Trials Blog - Back on it
The pot is off and I’m back on the bike! Oh, the joy. It seems like an absolute age since I had a ride. On the downside, Nige has had to sell his bike as his knee just isn’t strong enough. That’s my buddy totally out of the frame and I’m gutted.
Anyway, onward and upward. I wandered down to Swainey again this weekend to blow some of the cobwebs off me and to have a go on the bike. I felt a bit nervous to be honest, even though I was mad-keen to have a ride at the back of my mind was the thought that I could break another bone, just as easily as I had my wrist. I’d managed OK with a broken wrist, still being able to run my business, just as before. Had I broke a leg, it would have been a different story all together.
Swainey Woods has totally changed since September when I last had a mess around. Last time I rode here the ground was bone dry, there were leaves on the trees and I was in a t-shirt. Suddenly everything is wet, slippy, muddy and filthy and by Christ, it’s cold. I’m layered up with t-shirts, fleeces and a waterproof coat.
I genuinely don’t remember it being this hard to stay on my bike – I’m all over the place. Thank God, Gaz is here to help me through it. “You haven’t ridden in mud before, Mike. That’s all it is. It’s a different ride when you’re in the sloppy and wet stuff, but it will teach you far more about balance than you will ever learn in the dry”. Once again, Gaz, bless him, took the time to put me back through the basics – although this time it was how to ride in the wet. He taught me how to relax off the throttle a bit, how to centre my balance over the back wheel for maximum grip, how to ride over slippy tree roots and, as before, had me weaving in and out of the trees - only this time the turns were getting tighter.
Subtly, Gaz was making things more and more challenging as the day went on and, by the end of it; I felt that I had done well. I did take a bit of a fall and landed on a rock, with my knee taking the brunt of it (yep, there’s blood) but that will teach me to wear the knee padded trousers I bought before my accident.

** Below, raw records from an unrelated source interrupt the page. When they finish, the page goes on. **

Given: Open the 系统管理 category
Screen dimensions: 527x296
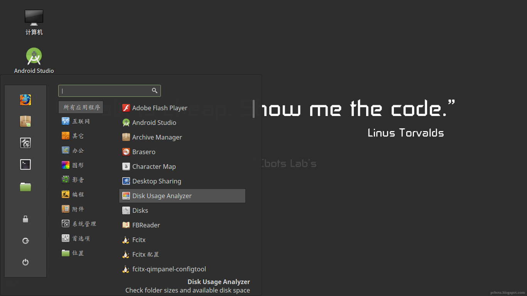Looking at the screenshot, I should [84, 224].
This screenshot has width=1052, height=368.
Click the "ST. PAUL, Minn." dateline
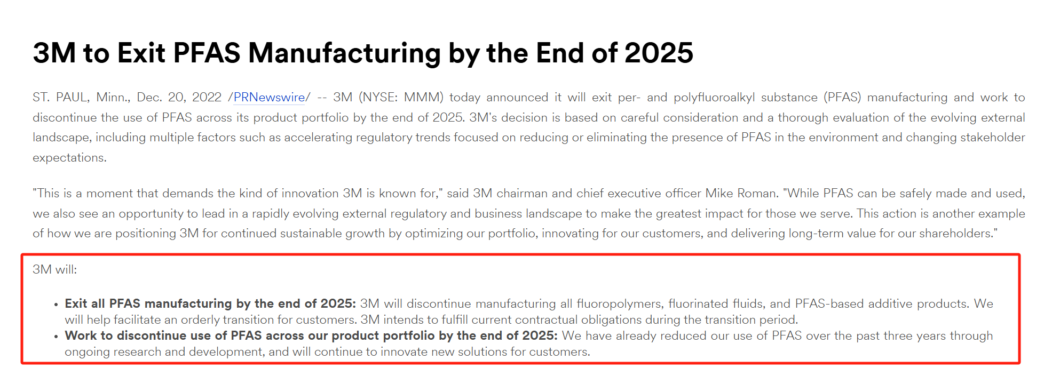(x=81, y=98)
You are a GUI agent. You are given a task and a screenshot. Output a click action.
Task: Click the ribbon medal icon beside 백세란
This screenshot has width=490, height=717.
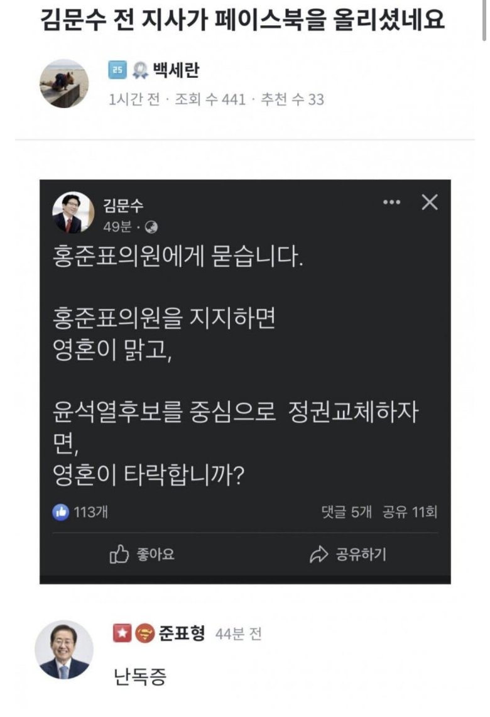(x=141, y=71)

Gaz asked if I was going to participate in the upcoming trial at Parkwood 4x4 centre – Tong. I asked him if he thought I was good enough yet. “Of course you are” he said “just take it nice and easy on the beginner route and if there’s a section you don’t like the look of, take a 5.” Fair enough I thought, in for a penny and all that, even though my memories of competing in trials were not overly positive ones.
Oh, I have to add, washing the bike took forever! It was utterly caked in muck and the cheapo Karcher washer I bought really had to work overtime! Bloody winter, I hate it.